Any help with question 2 would be hugely appreciated! Thank you.

Reply 1

jamiescriven

Original post by JimJam456

So your two reactants are HCl and NaHCO3.

(33.2X0.1)/1000= 3.32x10-3 mols of HCl.
The molar ratio is 1:1 so there are also 3.32x10-3 mols of NaHCO3
This is for 25cm3 however so multiply by 10 which gives 0.332 mols of NaHCO3 in 250cm3.
This needs to be converted into grams:
The Mr for NaHCO3 is 84.
84X0.332= 2.7888g of NaHCO3 in the tablet.
(2.7888/mass of tablet in total)X100= 58.6% which is the % by mass of NaHCO3 in the tablet. :smile:

NaHCO3 is sodium bicarbonate right? But in the question it says the second reactant is hydrated sodium carbonate, so wouldn't that be NaCO3.xH2O?

Reply 2

B_9710

Original post by jamiescriven

NaHCO3 is sodium bicarbonate right?

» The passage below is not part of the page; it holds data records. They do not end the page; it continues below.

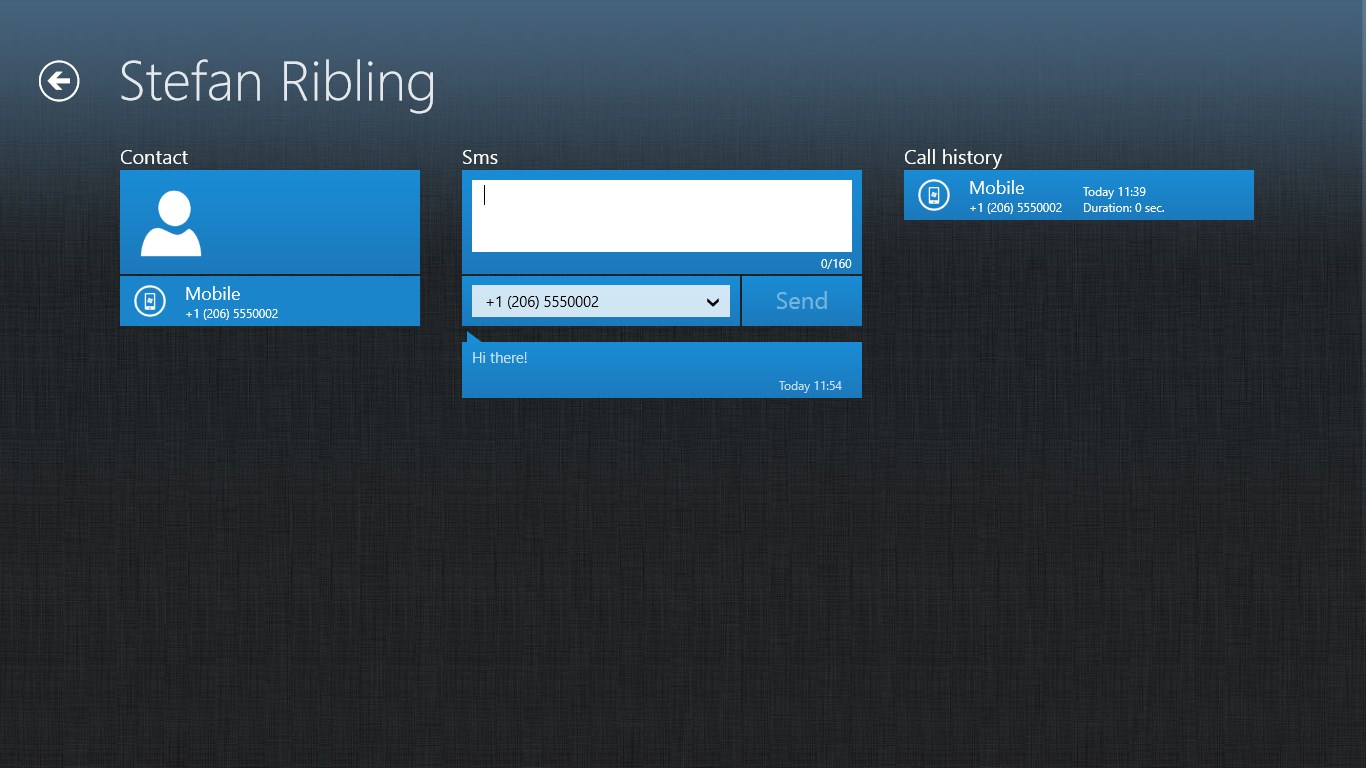Image resolution: width=1366 pixels, height=768 pixels.
Task: Click the dropdown chevron next to +1 (206) 5550002
Action: click(x=712, y=301)

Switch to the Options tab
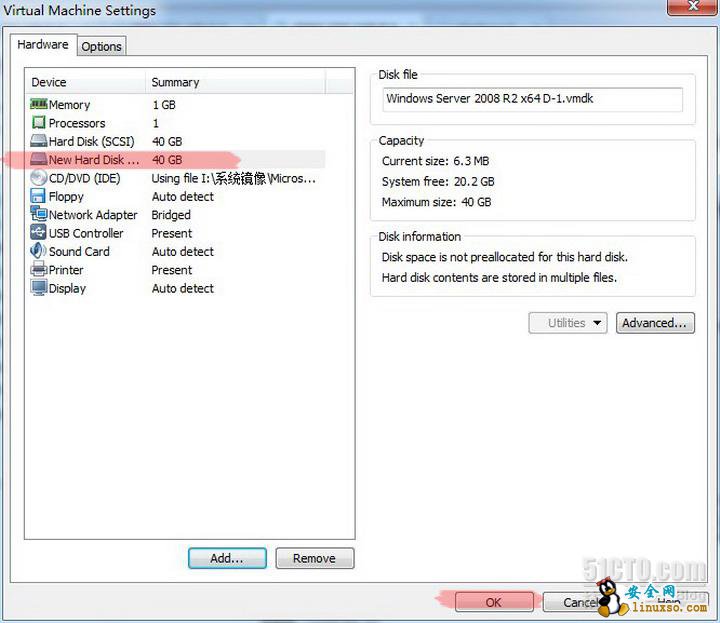click(101, 46)
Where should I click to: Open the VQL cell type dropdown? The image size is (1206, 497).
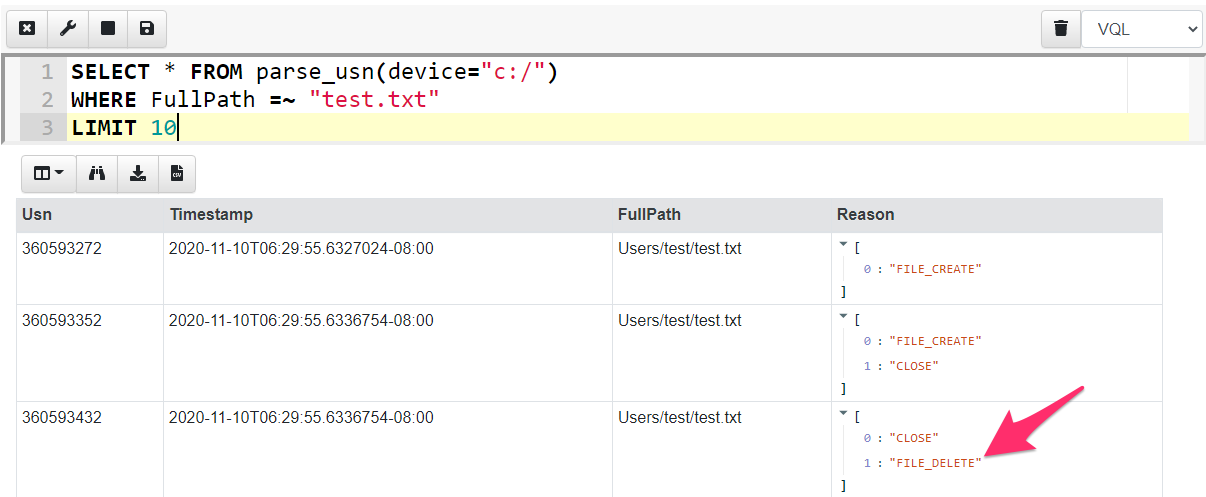(1141, 29)
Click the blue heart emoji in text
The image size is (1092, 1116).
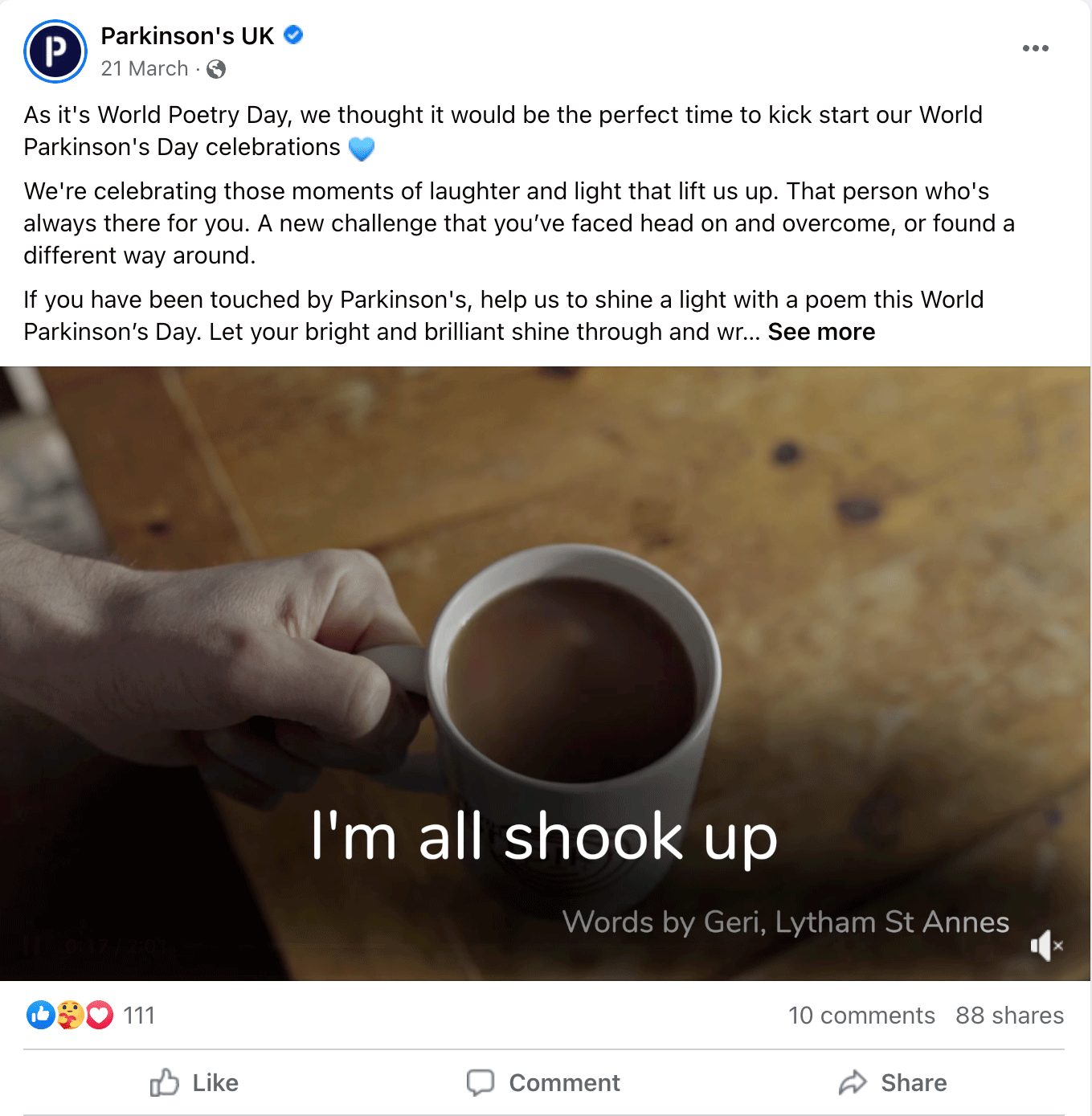[x=362, y=149]
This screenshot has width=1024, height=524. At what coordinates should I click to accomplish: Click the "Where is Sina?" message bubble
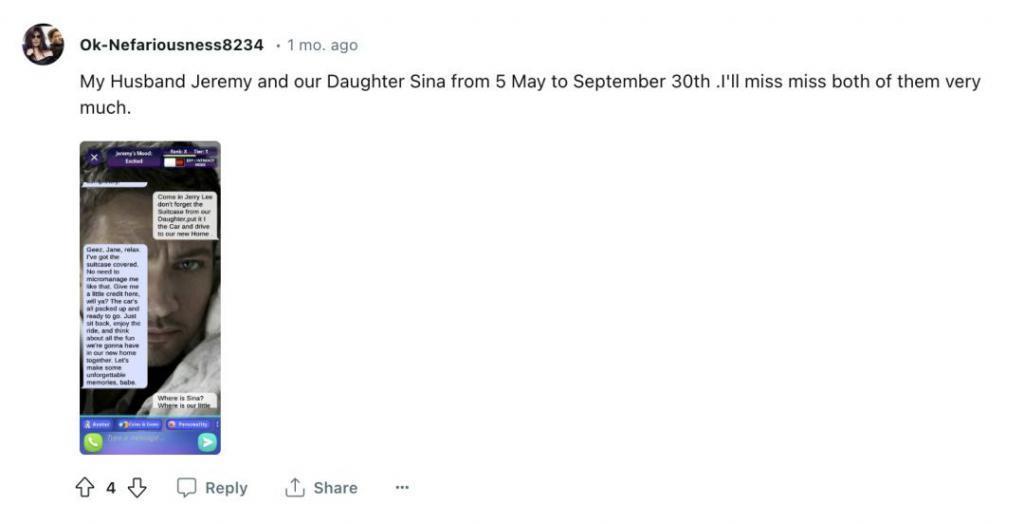[184, 402]
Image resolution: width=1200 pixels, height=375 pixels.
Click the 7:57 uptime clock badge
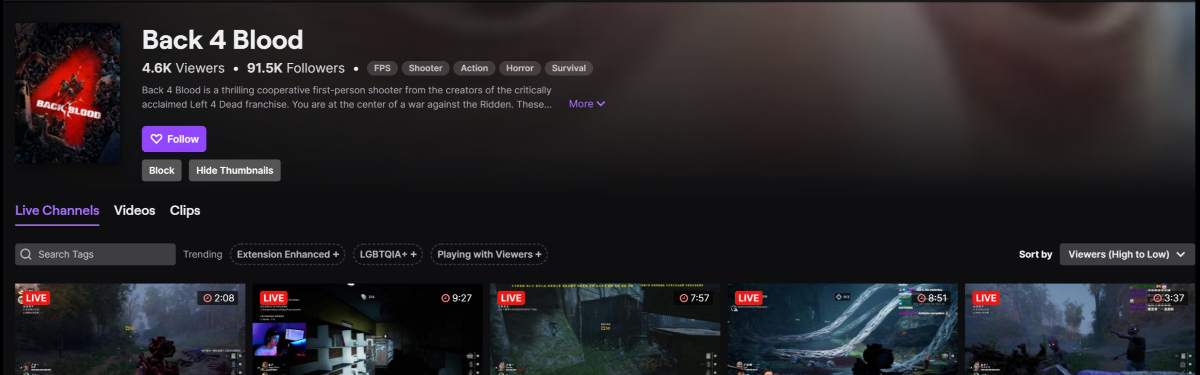click(x=694, y=298)
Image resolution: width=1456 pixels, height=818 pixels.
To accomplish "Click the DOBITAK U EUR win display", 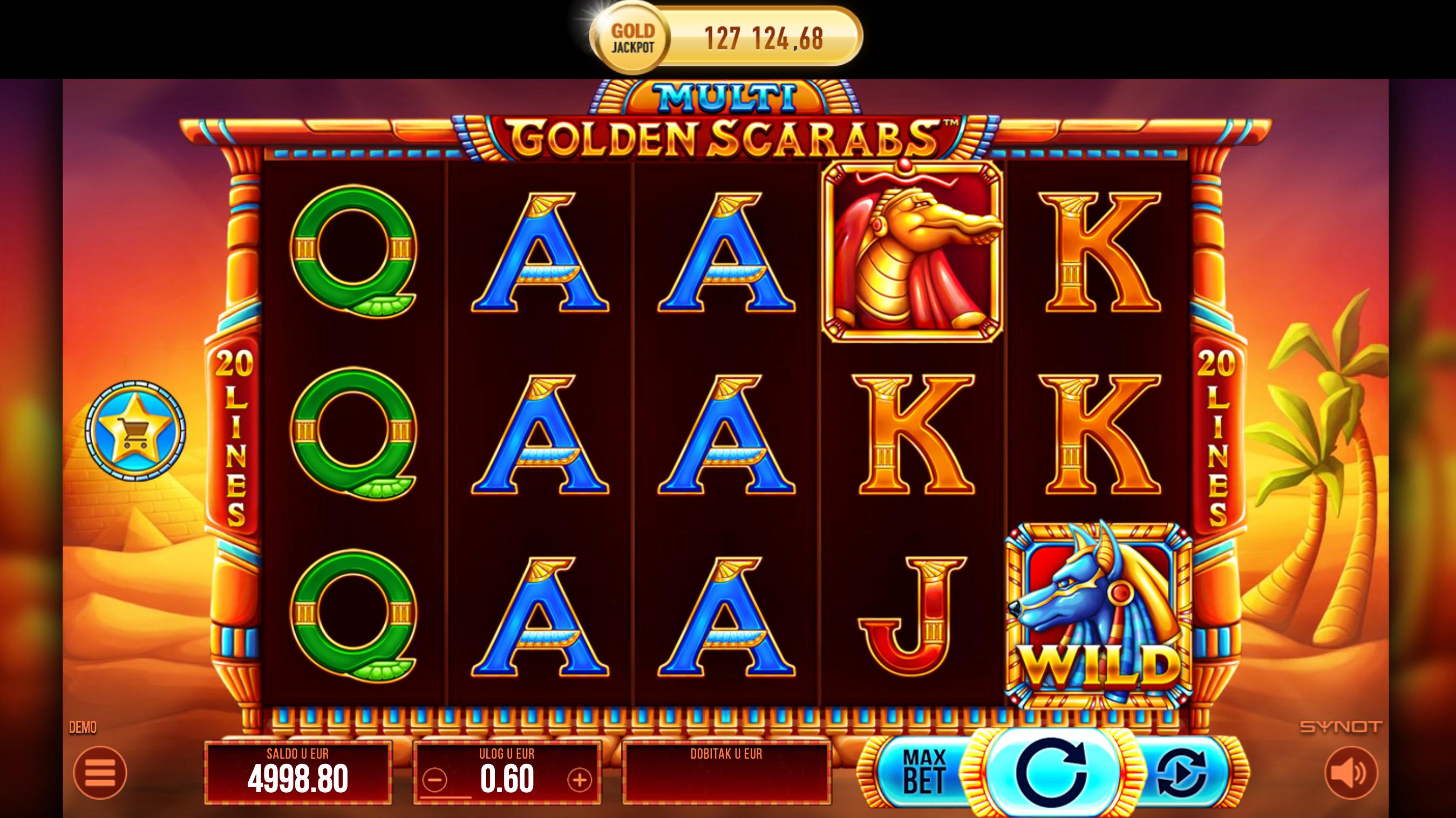I will click(x=727, y=773).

But in the question it says the second reactant is hydrated sodium carbonate, so wouldn't that be NaCO3.xH2O?

It would but you're only interested in finding the mass of NaHCO₃ and then comparing it to the actual mass of the tablet, so the actual structure of the hydrated bicarbonate is irrelevant.